Another proof also attributed to Euler that uses the series expansion of sin (x) goes as follows below:

$\sin {(x)}$ has roots given by 0, $\pm \pi$, $\pm 2\pi$, $\pm 3\pi$, …So does this polynomial that Euler reportedly constructed:

$x(1-\frac{x^{2}}{(\pi)^{2}})(1-\frac{x^{2}}{(2\pi)^{2}})(1-\frac{x^{2}}{(3\pi)^{2}})\ldots=0$

So, Euler considered the preceding equation to be equivalent to:

$\sin{(x)}=x - \frac{x^{3}}{3!} + \frac{x^{5}}{5!} - \frac{x^{7}}{7!} + \ldots=0$

Then, he had equated the coefficient of $x^{3}$ in both to get the result:

$\sum_{n=1}^{\infty}\frac{1}{n^{2}(\pi)^{2}} = \frac{1}{3!} = \frac{1}{6}$.

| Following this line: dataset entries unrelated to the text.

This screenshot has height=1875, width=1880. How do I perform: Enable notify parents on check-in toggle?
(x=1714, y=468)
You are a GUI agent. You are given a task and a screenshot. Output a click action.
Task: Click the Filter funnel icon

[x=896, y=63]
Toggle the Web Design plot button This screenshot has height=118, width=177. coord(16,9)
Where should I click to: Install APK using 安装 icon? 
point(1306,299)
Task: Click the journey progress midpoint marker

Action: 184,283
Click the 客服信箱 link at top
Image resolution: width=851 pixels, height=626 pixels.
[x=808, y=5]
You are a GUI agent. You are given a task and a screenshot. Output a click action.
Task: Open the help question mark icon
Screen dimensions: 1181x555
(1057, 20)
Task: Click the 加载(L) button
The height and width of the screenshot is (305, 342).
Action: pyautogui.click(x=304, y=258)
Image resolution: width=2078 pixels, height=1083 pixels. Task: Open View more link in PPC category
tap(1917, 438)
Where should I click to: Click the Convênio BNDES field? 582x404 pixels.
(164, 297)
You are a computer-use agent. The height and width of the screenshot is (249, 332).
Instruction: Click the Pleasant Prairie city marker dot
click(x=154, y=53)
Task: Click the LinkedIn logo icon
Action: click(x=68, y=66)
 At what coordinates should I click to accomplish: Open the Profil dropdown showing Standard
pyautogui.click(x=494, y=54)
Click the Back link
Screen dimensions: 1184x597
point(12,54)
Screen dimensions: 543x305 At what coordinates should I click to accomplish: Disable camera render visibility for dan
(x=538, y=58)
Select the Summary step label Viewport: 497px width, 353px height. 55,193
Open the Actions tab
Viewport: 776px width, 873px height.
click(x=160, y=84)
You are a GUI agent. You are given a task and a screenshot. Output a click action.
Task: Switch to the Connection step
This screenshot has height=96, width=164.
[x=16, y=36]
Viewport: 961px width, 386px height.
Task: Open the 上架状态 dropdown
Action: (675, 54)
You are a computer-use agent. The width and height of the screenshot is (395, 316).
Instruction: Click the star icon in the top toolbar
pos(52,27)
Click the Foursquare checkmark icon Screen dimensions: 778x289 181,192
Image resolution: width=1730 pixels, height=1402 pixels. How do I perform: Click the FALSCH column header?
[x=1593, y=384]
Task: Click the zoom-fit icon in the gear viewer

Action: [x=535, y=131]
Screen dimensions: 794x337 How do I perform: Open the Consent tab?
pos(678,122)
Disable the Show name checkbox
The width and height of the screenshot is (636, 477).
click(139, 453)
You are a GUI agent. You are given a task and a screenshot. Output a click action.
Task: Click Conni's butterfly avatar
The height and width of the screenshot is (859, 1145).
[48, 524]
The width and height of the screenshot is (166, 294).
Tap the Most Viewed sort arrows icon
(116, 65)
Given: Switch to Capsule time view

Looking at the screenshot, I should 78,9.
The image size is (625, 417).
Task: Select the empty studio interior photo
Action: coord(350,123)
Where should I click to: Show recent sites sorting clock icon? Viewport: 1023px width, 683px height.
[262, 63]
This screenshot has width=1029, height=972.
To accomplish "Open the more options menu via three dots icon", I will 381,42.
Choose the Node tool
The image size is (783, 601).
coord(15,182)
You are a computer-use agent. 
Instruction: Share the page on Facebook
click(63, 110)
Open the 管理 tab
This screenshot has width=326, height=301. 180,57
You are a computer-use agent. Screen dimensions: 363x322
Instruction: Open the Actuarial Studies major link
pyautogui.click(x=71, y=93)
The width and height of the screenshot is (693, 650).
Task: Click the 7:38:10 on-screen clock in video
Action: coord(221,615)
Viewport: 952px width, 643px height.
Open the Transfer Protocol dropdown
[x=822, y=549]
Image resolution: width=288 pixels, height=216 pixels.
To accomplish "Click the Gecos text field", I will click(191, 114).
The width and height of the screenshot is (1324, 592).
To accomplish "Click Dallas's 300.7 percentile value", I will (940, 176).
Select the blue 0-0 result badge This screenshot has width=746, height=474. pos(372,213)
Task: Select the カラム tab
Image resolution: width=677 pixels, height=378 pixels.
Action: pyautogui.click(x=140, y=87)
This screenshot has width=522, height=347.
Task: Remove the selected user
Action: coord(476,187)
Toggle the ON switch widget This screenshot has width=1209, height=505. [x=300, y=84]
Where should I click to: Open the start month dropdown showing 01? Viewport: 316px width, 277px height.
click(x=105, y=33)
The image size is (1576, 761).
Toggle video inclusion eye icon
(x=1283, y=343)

Thus, $\sum_{n=1}^{\infty}\frac{1}{n^{2}}=\frac{(\pi)^{2}}{6}$.

Later on, Euler had provided a few more alternate and rigorous proofs of this result.

Reference: Popular Problems and Puzzles in Mathematics by Asok Kumar Mallik, IISc Press, Foundation Books.